Press the pedal in question 2 - 3 times and hold your foot on the pedal.

Have the person under the vehicle open the bleed screw and allow the pedal to go all the way to the floor. When it hits bottom tell the person down under to close the bleed screw.

Repeat this process until fresh, clean fluid and no more air comes out of the bleed screw then you are done.

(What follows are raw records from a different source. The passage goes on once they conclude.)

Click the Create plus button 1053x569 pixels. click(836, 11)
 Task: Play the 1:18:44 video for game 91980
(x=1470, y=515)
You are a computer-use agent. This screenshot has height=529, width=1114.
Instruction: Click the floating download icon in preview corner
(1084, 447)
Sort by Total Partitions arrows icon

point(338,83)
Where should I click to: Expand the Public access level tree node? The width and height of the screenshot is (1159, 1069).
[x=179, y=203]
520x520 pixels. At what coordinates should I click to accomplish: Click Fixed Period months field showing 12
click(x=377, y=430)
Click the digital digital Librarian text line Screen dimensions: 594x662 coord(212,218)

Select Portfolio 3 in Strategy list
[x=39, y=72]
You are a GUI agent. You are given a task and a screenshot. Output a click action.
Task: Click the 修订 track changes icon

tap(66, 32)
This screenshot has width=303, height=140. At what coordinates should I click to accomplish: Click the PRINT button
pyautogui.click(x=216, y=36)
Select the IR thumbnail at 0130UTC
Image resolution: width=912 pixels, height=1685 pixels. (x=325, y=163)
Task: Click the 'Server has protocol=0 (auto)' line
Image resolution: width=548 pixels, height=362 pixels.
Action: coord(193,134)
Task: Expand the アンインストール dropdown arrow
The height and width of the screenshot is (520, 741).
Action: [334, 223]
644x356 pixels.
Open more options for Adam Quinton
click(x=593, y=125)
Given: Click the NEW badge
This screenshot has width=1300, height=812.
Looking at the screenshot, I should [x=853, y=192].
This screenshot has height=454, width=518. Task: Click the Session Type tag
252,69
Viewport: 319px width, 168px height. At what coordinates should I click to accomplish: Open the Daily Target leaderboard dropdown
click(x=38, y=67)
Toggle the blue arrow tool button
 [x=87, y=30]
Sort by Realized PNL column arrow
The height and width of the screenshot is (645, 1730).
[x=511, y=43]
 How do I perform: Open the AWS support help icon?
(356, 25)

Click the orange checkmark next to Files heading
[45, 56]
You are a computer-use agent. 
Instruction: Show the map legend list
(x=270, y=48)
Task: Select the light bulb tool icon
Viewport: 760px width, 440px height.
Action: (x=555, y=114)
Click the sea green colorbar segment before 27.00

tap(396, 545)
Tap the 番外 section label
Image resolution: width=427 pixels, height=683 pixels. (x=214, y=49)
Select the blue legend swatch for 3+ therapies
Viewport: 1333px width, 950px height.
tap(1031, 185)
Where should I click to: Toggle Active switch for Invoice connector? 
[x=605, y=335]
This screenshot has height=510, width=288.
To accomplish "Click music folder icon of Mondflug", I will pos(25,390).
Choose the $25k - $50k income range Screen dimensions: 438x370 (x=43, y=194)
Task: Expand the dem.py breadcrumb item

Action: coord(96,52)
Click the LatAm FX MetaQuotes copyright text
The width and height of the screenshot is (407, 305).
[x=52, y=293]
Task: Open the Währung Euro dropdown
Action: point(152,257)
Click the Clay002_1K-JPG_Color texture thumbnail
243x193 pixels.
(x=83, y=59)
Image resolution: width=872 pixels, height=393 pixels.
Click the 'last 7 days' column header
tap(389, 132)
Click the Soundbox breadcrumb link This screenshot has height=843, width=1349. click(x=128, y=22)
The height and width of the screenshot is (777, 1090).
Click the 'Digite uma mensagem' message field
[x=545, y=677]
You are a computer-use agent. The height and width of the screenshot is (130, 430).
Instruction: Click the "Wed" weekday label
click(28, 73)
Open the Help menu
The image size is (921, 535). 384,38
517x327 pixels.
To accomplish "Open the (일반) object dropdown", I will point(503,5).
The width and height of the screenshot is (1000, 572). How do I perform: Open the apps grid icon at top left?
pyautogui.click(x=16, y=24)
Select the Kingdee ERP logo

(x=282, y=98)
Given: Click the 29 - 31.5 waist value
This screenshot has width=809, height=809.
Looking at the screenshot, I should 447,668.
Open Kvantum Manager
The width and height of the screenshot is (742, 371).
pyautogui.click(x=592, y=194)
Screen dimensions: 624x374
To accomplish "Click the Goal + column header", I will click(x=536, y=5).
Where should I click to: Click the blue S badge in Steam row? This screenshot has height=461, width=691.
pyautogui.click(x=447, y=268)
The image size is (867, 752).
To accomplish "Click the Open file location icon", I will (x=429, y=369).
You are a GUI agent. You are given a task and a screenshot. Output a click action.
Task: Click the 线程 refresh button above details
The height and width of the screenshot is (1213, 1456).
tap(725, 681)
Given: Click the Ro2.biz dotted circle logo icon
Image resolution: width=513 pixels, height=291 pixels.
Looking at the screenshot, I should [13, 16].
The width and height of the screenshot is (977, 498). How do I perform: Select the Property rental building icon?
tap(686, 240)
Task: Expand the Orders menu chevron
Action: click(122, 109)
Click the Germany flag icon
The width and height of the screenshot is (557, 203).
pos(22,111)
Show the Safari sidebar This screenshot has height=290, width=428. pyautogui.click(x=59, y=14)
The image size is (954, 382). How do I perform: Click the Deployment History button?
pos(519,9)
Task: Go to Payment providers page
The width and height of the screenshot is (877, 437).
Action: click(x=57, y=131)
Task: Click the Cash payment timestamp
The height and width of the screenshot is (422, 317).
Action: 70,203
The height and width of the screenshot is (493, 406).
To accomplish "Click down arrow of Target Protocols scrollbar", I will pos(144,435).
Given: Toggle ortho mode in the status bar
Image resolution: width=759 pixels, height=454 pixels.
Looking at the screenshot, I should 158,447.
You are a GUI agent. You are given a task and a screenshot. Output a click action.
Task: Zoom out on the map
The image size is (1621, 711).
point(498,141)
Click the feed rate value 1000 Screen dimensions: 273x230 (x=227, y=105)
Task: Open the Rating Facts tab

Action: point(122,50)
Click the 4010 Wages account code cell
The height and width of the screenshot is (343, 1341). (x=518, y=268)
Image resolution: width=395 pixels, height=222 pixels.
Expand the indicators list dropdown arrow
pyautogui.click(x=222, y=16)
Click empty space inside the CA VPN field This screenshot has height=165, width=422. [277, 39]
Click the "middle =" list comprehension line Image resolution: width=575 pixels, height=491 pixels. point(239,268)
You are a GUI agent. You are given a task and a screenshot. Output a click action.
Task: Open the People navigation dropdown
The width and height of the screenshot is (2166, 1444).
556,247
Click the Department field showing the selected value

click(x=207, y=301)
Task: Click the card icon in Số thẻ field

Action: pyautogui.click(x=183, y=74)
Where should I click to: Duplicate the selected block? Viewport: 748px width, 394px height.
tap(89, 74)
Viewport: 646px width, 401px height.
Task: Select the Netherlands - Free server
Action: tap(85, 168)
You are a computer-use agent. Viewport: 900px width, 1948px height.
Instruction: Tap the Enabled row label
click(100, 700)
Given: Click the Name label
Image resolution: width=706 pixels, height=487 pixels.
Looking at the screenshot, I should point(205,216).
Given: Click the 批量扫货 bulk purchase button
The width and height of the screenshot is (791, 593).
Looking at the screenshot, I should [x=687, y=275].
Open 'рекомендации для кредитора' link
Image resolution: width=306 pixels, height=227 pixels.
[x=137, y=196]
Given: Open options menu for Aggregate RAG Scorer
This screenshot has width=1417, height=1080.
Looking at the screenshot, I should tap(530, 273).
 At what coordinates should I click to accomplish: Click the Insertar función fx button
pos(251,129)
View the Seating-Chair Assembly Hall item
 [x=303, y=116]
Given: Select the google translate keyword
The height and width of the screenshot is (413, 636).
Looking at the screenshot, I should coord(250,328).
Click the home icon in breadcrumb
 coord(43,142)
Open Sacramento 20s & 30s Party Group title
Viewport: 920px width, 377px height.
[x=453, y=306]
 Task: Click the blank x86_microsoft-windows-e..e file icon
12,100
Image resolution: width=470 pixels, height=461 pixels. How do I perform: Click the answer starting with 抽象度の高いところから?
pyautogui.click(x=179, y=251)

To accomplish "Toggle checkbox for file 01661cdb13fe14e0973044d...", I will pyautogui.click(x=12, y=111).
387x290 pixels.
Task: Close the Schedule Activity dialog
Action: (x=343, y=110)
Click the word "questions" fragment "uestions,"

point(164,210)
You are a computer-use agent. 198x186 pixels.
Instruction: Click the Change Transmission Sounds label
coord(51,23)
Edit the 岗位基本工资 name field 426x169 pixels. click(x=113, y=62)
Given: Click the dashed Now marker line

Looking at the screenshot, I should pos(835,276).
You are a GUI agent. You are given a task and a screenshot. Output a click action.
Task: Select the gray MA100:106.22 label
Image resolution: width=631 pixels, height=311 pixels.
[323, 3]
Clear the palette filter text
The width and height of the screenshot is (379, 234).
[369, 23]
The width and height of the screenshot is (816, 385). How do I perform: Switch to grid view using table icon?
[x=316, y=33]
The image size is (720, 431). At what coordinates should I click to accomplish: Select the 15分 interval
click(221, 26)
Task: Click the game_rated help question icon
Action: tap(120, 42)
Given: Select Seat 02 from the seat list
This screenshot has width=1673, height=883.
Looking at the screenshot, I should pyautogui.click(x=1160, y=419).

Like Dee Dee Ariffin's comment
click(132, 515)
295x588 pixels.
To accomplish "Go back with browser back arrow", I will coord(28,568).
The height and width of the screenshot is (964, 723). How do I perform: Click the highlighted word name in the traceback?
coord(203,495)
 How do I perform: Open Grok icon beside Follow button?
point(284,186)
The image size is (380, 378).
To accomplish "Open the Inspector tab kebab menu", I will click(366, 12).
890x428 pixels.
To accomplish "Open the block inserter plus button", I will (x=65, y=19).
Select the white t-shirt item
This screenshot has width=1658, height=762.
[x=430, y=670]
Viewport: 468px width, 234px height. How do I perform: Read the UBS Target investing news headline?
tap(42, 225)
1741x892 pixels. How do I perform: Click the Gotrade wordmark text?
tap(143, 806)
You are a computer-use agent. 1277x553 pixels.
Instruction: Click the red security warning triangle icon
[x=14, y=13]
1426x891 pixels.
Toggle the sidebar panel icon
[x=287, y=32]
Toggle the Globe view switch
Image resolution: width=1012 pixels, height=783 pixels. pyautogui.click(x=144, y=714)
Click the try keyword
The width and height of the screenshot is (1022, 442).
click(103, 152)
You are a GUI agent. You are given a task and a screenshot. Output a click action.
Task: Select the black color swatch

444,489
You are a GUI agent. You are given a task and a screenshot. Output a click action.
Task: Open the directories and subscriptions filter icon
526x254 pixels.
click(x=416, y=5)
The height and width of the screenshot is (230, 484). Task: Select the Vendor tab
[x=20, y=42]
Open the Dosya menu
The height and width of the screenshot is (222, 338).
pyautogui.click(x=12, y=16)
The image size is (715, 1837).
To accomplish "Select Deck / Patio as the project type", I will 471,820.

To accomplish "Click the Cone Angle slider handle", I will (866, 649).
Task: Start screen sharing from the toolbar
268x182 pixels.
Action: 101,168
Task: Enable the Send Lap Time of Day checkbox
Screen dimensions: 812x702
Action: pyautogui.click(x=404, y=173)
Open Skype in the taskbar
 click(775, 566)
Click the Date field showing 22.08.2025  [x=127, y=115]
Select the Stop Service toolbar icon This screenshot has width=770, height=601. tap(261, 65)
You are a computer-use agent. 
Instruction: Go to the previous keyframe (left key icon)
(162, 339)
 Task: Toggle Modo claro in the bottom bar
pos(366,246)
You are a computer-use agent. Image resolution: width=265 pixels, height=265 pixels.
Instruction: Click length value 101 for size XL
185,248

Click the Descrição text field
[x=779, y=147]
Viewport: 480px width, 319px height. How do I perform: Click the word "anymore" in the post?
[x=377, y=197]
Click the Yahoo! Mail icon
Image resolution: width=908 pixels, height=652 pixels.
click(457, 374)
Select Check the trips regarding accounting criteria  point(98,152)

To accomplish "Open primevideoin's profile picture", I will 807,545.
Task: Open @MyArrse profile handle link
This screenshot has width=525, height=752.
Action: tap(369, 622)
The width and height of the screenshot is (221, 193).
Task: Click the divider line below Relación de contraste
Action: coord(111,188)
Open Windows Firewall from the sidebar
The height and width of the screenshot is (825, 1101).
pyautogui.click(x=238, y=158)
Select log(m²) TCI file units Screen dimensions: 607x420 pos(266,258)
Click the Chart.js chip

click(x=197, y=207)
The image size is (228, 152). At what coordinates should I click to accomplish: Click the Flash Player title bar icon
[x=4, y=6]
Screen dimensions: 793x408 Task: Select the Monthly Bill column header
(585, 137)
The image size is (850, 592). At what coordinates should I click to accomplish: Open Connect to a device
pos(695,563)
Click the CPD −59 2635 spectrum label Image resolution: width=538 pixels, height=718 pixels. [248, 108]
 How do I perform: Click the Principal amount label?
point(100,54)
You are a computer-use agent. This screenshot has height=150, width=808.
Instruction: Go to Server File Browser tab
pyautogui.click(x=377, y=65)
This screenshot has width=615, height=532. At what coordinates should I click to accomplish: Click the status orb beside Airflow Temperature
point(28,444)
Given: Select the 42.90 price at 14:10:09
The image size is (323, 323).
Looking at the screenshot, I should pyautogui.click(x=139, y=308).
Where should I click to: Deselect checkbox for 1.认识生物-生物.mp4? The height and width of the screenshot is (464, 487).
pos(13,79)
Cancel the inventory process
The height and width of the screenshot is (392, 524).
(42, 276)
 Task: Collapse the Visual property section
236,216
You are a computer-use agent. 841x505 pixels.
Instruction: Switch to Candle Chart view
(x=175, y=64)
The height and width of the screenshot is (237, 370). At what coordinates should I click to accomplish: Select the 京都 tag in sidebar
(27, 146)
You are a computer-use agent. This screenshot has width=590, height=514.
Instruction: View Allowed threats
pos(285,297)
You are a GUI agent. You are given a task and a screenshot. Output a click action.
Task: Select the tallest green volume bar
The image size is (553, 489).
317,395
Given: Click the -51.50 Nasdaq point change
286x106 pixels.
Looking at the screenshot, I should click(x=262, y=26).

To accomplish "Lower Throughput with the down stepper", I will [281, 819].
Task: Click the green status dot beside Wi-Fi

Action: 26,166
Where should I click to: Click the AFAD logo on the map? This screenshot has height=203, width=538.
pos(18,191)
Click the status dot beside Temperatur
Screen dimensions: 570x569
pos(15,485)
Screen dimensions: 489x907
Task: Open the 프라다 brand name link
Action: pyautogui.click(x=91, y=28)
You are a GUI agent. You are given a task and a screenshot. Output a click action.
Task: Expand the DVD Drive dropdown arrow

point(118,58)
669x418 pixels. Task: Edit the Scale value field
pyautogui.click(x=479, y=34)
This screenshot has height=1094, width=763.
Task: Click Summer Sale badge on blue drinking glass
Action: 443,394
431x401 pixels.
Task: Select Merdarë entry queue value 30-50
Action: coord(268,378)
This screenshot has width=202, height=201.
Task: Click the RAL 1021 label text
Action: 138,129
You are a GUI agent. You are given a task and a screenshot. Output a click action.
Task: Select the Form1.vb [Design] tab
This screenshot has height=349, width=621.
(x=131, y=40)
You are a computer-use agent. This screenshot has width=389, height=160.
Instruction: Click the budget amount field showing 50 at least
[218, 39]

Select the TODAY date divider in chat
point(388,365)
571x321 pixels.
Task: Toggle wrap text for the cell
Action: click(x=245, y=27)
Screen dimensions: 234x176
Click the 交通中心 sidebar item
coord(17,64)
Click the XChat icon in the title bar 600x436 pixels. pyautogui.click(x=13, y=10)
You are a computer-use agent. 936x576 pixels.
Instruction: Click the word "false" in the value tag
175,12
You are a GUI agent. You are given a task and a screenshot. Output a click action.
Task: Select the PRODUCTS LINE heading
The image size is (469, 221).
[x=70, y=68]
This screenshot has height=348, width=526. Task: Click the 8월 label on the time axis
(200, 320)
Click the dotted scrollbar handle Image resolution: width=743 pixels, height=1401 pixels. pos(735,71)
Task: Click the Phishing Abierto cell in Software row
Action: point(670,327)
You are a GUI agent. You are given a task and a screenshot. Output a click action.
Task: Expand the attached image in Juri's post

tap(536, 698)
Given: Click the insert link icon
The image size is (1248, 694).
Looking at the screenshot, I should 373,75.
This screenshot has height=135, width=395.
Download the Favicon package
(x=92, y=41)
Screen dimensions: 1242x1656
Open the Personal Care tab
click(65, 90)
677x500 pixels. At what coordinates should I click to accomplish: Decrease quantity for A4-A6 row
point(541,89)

After each third attempt re-fill the master cylinder.

OR

Put Teflon tape on the threads of the bleed screw fitting. Use a hand vacuum pump (mighty vac) on the bleed screw and open the bleed screw 1/8 turn. Increase the vacuum to about 5 inches and let it drop to 0. Repeat until fresh, clean fluid and no more air comes out of the bleed screw then you are done. (do not go higher than 5 inches of vacuum or you will likely induce air back into the system through the bleed screw threads if you did not use enough Teflon tape)

OR

Put Teflon tape on the threads of the bleed screw fitting. Put a piece of tubing on the nipple of the bleed screw, put the other end of the tubing in a suitable receiving container. Open the bleed screw 1/4 to 1/2 turn. Go get your favorite adult beverage. Now, while drinking your beverage, watch the fluid level in the master cylinder and when it gets low add more fluid. Repeat until fresh, clean fluid and no more air comes out of the tubing in the suitable receiving container. This process takes considerably more time than the previous two so ensure that you do not get confused and put your favorite adult beverage in the master cylinder and try to drink the brake fluid.

The principal here is that "Pressure exerted upon a liquid in an enclosed container is equal and non-diminishing in all directions."

Wayne Monteath
Masham, Quebec.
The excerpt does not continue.